▶ **Extracted entries**:
_ _ _

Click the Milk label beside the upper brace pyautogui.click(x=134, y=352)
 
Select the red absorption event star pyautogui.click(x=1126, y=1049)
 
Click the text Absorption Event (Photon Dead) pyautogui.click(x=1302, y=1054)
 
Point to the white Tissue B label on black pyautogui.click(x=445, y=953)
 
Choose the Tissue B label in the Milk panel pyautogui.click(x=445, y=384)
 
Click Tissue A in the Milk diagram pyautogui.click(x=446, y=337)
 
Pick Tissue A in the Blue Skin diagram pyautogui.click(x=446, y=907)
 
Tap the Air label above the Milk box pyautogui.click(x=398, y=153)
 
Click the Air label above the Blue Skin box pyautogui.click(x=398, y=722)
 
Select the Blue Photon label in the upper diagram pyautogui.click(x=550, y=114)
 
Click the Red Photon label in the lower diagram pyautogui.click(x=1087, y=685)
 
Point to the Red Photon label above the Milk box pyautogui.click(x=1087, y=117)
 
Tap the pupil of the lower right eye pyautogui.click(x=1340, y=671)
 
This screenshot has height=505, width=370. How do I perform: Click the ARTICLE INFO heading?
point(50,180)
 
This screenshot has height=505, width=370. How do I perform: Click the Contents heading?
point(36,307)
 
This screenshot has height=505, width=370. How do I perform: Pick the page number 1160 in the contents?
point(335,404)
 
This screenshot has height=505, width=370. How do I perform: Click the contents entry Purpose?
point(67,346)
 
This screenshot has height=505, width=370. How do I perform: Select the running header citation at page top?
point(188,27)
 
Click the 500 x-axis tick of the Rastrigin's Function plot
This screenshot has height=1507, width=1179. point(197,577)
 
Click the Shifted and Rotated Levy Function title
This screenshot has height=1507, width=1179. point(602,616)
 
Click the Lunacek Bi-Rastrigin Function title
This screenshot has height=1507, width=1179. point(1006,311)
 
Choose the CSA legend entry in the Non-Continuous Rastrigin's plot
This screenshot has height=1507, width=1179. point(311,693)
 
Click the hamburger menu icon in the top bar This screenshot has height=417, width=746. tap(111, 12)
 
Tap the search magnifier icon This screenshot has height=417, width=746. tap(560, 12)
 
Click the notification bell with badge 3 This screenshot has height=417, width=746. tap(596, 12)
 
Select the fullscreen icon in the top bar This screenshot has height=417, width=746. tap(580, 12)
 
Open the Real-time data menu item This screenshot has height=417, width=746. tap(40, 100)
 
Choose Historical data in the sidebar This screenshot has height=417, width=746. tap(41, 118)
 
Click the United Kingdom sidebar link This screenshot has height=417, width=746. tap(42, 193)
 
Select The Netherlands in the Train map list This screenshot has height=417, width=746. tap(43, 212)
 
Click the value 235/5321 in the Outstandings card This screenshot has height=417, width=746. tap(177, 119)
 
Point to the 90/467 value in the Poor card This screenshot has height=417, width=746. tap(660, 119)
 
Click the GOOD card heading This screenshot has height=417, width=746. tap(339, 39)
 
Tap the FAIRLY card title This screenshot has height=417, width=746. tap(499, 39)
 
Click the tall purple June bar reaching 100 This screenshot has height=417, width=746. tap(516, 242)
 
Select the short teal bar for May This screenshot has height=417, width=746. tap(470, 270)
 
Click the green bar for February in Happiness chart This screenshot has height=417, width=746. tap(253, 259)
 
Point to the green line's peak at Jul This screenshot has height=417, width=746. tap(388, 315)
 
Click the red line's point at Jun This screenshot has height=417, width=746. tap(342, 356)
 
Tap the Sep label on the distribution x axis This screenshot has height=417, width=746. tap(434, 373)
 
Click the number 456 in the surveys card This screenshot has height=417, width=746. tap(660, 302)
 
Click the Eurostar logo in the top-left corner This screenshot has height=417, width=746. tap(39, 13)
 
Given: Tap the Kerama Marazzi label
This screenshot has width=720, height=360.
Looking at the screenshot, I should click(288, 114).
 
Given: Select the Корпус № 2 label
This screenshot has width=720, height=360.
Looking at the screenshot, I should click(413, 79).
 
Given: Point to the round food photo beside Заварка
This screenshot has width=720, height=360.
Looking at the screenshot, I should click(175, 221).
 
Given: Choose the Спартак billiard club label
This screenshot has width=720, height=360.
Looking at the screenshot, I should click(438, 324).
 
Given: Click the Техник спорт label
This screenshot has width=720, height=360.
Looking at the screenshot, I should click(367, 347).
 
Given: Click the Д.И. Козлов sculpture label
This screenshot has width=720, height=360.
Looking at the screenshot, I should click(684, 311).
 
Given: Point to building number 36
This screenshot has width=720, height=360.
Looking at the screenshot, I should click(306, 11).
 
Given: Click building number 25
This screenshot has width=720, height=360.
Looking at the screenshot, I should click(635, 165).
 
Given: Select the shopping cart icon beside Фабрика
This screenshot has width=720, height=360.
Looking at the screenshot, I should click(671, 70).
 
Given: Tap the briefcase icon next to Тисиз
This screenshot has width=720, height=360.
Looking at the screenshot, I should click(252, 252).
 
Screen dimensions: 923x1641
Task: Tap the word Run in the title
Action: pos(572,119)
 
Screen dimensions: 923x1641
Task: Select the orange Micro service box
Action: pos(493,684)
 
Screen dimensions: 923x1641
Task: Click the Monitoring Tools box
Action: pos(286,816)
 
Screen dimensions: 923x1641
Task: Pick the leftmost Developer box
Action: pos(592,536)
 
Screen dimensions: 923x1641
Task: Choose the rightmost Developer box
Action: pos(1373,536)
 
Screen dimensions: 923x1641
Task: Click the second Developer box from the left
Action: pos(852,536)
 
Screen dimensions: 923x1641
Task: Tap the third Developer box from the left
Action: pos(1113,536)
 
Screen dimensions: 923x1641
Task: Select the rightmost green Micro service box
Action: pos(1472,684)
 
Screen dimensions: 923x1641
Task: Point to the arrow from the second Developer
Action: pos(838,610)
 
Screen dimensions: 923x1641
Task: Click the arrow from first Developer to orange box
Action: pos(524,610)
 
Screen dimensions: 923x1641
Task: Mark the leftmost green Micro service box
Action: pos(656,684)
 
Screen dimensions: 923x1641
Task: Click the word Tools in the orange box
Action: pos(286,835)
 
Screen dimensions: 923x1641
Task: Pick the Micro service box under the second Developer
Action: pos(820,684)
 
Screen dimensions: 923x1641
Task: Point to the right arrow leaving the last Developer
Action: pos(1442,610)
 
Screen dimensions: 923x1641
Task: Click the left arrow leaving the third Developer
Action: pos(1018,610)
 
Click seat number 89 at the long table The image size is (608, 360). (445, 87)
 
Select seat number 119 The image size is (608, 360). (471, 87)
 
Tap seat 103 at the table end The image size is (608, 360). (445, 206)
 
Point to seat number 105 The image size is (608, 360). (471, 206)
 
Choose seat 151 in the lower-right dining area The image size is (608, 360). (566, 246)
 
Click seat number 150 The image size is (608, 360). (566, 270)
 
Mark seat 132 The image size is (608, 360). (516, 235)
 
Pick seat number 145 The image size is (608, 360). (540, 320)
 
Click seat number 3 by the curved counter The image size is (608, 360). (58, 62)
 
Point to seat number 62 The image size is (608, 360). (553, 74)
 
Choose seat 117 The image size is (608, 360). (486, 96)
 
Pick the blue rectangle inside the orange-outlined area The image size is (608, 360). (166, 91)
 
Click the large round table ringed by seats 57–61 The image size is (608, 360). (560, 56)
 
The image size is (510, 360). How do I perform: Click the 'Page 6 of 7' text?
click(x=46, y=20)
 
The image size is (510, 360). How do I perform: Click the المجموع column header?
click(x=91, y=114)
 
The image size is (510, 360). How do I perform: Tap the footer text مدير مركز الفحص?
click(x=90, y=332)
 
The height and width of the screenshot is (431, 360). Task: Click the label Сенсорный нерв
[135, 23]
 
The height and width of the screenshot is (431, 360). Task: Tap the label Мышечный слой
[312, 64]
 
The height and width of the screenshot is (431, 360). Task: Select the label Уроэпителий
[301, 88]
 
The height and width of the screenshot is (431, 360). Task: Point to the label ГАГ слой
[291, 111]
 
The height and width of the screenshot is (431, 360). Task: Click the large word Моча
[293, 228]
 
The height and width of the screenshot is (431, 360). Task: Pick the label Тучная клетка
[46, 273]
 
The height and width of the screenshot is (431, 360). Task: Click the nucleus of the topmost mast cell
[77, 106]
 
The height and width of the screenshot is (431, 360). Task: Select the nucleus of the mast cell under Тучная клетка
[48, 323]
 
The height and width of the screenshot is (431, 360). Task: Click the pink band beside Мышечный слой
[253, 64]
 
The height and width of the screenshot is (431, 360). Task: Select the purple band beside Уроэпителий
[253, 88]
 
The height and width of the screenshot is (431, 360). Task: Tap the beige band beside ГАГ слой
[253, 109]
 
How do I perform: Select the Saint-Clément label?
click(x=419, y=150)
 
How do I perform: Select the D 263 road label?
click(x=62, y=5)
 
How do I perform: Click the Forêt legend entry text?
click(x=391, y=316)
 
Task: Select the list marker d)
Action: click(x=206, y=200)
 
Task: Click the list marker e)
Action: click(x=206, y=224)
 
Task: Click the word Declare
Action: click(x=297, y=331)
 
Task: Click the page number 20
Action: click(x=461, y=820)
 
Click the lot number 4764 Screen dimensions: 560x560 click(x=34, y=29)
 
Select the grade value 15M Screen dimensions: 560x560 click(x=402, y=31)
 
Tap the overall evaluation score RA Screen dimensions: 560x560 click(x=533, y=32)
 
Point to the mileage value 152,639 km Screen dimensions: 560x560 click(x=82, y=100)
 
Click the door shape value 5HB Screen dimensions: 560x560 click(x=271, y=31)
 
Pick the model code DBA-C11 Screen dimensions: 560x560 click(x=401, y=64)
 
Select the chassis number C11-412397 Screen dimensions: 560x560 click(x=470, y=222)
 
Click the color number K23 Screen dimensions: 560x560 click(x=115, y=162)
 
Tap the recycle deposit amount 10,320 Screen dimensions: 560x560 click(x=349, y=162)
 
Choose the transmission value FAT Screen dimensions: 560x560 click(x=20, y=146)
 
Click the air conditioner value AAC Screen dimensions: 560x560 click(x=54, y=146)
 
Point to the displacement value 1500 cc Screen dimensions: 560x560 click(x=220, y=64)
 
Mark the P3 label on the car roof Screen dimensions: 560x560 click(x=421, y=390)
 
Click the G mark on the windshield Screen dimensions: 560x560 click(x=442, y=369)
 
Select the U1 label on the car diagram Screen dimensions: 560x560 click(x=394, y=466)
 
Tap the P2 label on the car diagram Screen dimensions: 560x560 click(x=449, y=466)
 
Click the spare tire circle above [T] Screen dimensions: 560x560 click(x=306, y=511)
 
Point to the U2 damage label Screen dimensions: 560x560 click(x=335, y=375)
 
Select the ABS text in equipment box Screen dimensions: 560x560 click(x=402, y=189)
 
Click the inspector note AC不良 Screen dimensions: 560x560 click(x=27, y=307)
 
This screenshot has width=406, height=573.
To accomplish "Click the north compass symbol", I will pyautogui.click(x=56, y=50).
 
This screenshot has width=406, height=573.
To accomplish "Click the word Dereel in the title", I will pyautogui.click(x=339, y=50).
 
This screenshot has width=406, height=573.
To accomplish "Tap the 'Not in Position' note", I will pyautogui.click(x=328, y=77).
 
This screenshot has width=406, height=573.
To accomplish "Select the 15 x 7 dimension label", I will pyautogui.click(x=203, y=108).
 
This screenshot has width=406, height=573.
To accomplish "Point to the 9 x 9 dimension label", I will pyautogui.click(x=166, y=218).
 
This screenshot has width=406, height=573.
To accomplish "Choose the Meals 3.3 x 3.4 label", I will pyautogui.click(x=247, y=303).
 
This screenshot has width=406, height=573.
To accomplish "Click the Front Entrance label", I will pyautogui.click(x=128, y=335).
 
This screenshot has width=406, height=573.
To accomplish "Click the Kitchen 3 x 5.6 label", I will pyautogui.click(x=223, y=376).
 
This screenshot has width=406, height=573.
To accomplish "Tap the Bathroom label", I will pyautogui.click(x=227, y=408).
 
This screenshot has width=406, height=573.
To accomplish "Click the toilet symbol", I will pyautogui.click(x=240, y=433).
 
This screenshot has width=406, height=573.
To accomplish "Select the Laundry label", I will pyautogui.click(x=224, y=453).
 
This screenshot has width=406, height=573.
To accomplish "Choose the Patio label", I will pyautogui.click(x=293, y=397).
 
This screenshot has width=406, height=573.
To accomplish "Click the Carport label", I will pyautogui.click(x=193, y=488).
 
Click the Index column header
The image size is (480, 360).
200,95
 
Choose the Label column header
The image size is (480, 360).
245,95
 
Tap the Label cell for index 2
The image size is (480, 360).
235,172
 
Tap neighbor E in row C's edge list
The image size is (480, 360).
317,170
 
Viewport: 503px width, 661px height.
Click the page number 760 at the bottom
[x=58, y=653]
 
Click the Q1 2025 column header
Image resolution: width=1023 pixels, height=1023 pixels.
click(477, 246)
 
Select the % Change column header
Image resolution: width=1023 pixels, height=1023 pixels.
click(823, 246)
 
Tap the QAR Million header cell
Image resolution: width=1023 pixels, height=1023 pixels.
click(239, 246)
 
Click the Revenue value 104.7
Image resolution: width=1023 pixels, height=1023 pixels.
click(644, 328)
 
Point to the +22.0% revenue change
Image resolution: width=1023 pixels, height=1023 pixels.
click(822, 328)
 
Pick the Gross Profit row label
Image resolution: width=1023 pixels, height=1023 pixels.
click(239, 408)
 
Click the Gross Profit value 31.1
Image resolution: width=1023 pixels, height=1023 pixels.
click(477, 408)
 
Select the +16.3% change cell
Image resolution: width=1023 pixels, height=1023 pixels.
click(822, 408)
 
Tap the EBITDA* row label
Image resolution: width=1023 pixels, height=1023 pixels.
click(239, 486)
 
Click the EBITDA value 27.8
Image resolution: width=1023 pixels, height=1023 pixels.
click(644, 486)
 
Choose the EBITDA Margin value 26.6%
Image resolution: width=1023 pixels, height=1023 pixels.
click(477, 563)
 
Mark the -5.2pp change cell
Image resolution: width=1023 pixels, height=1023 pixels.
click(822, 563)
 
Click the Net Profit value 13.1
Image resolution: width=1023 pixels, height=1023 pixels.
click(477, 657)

_ _ _

▶ **Stated task**: Reproduce verbatim the lines from the one containing "Click the red line's" through the one containing "Click the Eurostar", including both.

▶ **Result below**:
Click the red line's point at Jun This screenshot has height=417, width=746. tap(342, 356)
 
Tap the Sep label on the distribution x axis This screenshot has height=417, width=746. tap(434, 373)
 
Click the number 456 in the surveys card This screenshot has height=417, width=746. tap(660, 302)
 
Click the Eurostar logo in the top-left corner This screenshot has height=417, width=746. tap(39, 13)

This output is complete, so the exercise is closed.